> Written exercise
Could you rewrite all the rows below with every "Given:" changed to "Goal:" and nothing else altered, omitting the pictures from your answer?

--- Begin Data shown ---

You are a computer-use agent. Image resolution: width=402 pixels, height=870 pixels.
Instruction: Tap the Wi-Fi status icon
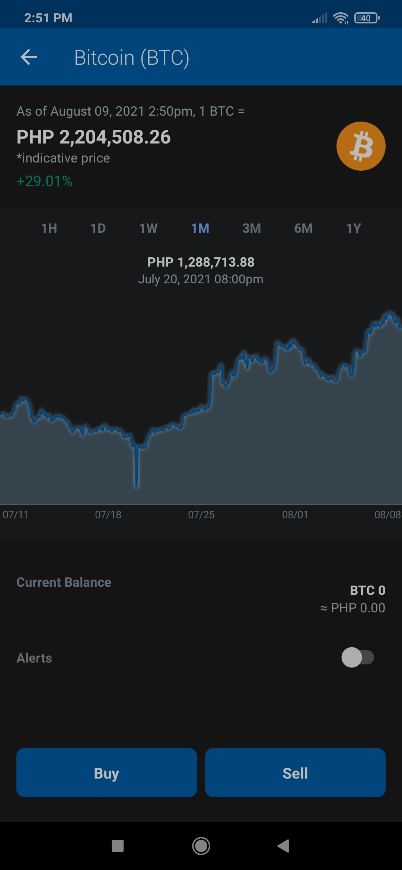point(341,18)
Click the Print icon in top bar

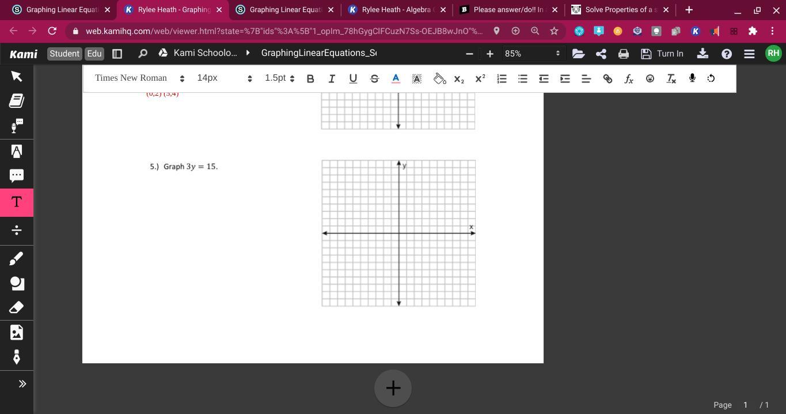click(x=623, y=54)
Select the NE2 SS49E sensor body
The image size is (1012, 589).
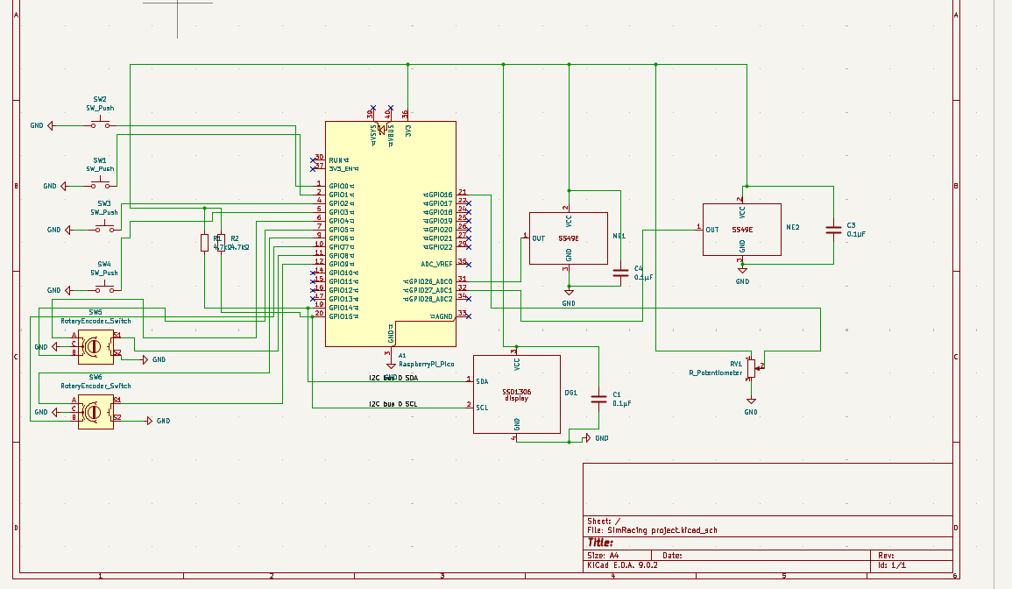coord(741,230)
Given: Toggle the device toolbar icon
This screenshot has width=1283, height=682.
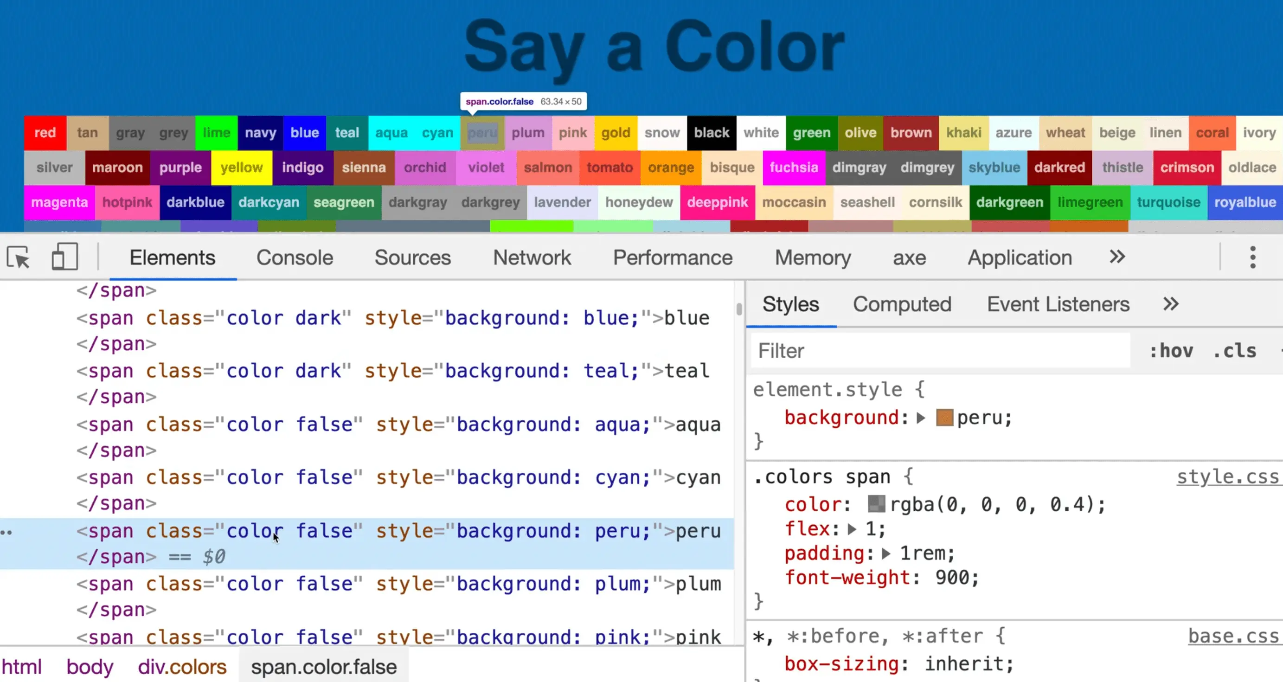Looking at the screenshot, I should pos(65,257).
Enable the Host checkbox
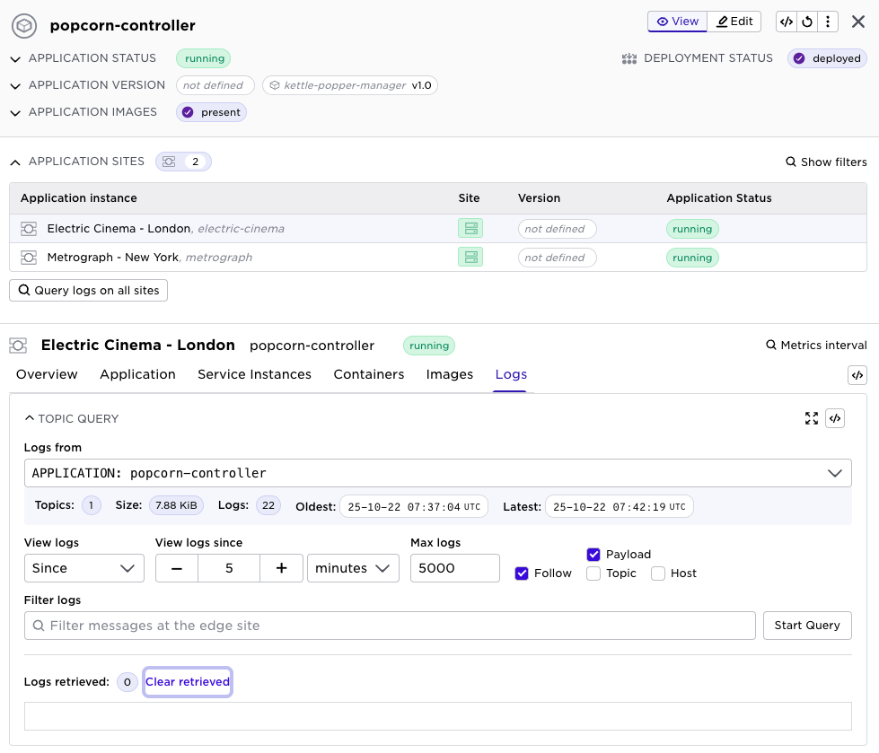879x753 pixels. click(658, 574)
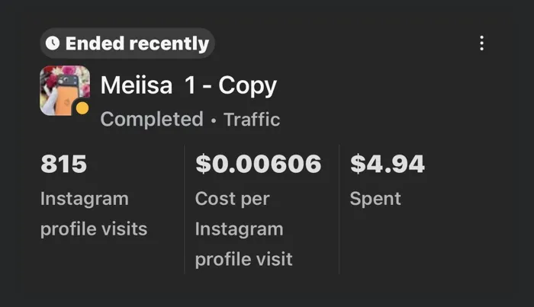This screenshot has width=534, height=307.
Task: Click the word Copy in the ad title
Action: [247, 85]
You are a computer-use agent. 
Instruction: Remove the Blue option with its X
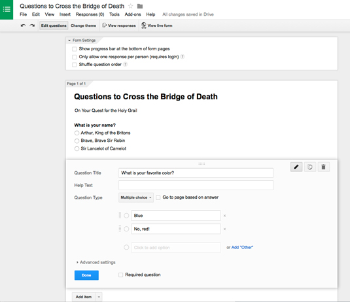point(224,216)
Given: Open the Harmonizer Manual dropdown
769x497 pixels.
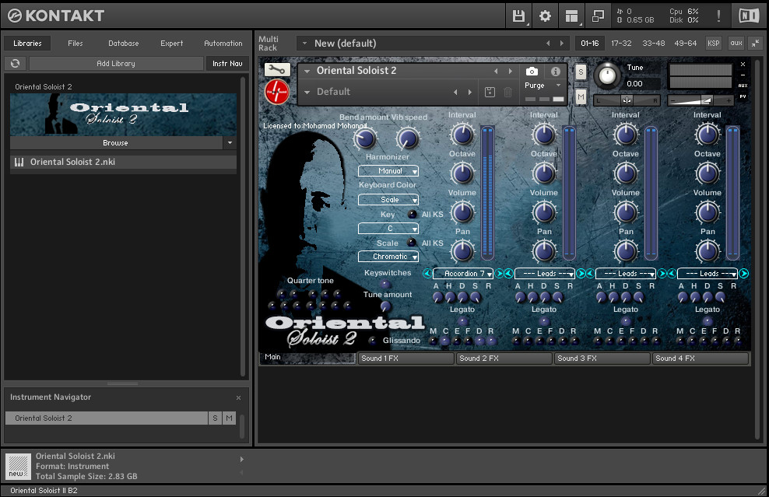Looking at the screenshot, I should coord(388,171).
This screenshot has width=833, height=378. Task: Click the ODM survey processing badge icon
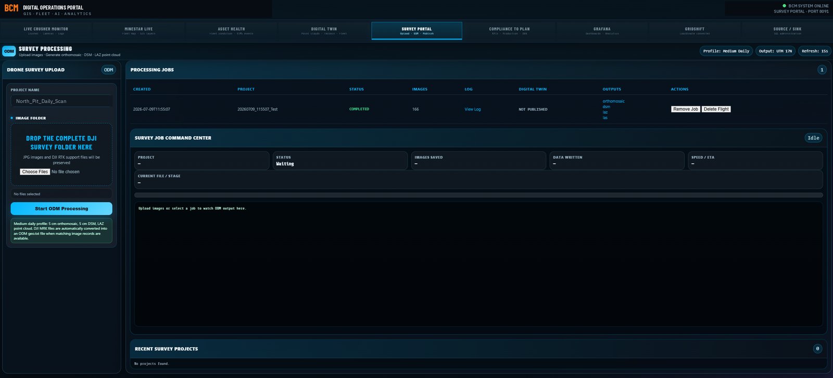(9, 51)
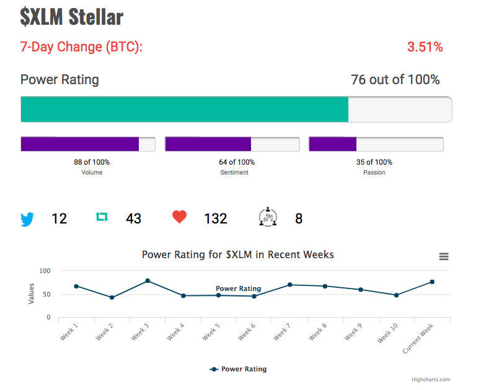Select the Week 3 data point
The width and height of the screenshot is (481, 390).
coord(148,280)
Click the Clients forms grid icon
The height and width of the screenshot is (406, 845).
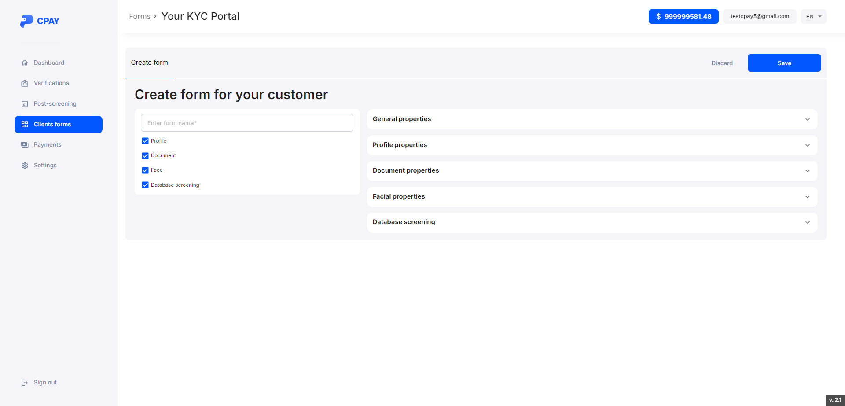[x=25, y=125]
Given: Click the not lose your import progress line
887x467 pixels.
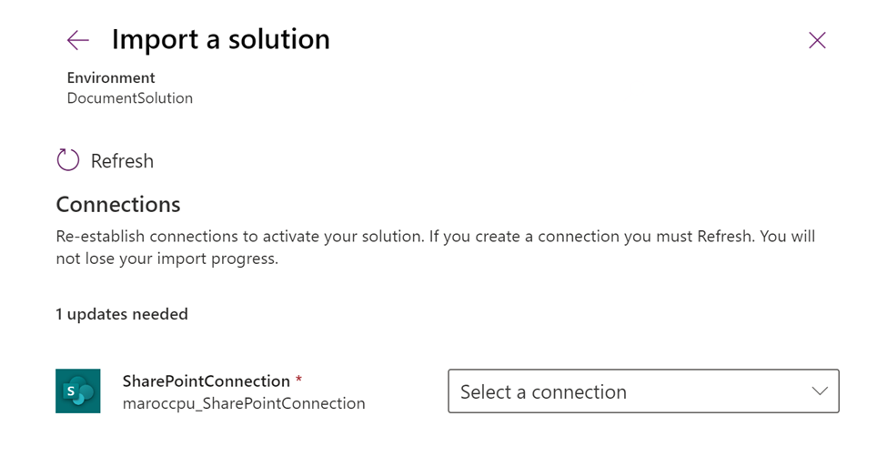Looking at the screenshot, I should pos(166,259).
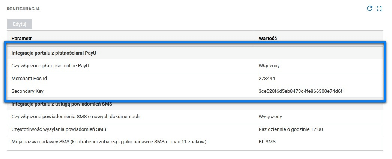This screenshot has width=392, height=159.
Task: Select the 'Moja nazwa nadawcy SMS' row
Action: 109,142
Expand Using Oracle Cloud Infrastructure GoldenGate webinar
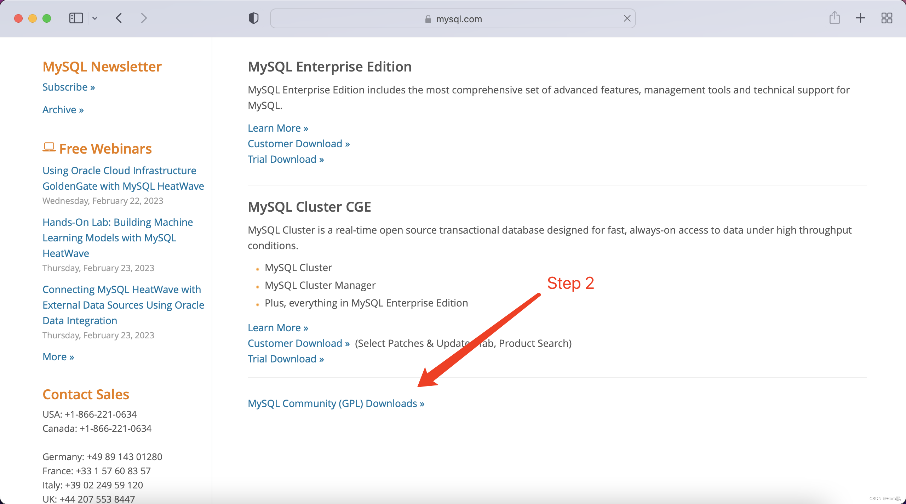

--- End Data shown ---

> Exercise response
You are a computer-use agent. Image resolution: width=402 pixels, height=870 pixels.
Instruction: Tap the Wi-Fi status icon
point(341,18)
Click the Print icon in top bar

click(x=623, y=54)
Select the NE2 SS49E sensor body
The image size is (1012, 589).
coord(741,230)
Goal: Toggle the device toolbar icon
This screenshot has width=1283, height=682.
Looking at the screenshot, I should pos(65,257).
Enable the Host checkbox
879x753 pixels. click(658, 574)
This screenshot has width=534, height=307.
Task: Click the word Copy in the ad title
Action: [247, 85]
You are a computer-use agent. 
Instruction: Remove the Blue option with its X
point(224,216)
Goal: Open the Harmonizer Manual dropdown
769x497 pixels.
Looking at the screenshot, I should coord(388,171).
This screenshot has width=833, height=378. Task: Click the ODM survey processing badge icon
(9, 51)
Select the Week 3 data point
The width and height of the screenshot is (481, 390).
coord(148,280)
Click the Clients forms grid icon
The height and width of the screenshot is (406, 845).
[x=25, y=125]
Goal: Click the not lose your import progress line
887x467 pixels.
Looking at the screenshot, I should pos(166,259).
This screenshot has width=392, height=159.
Task: Select the 'Moja nazwa nadawcy SMS' row
Action: 109,142
Expand Using Oracle Cloud Infrastructure GoldenGate webinar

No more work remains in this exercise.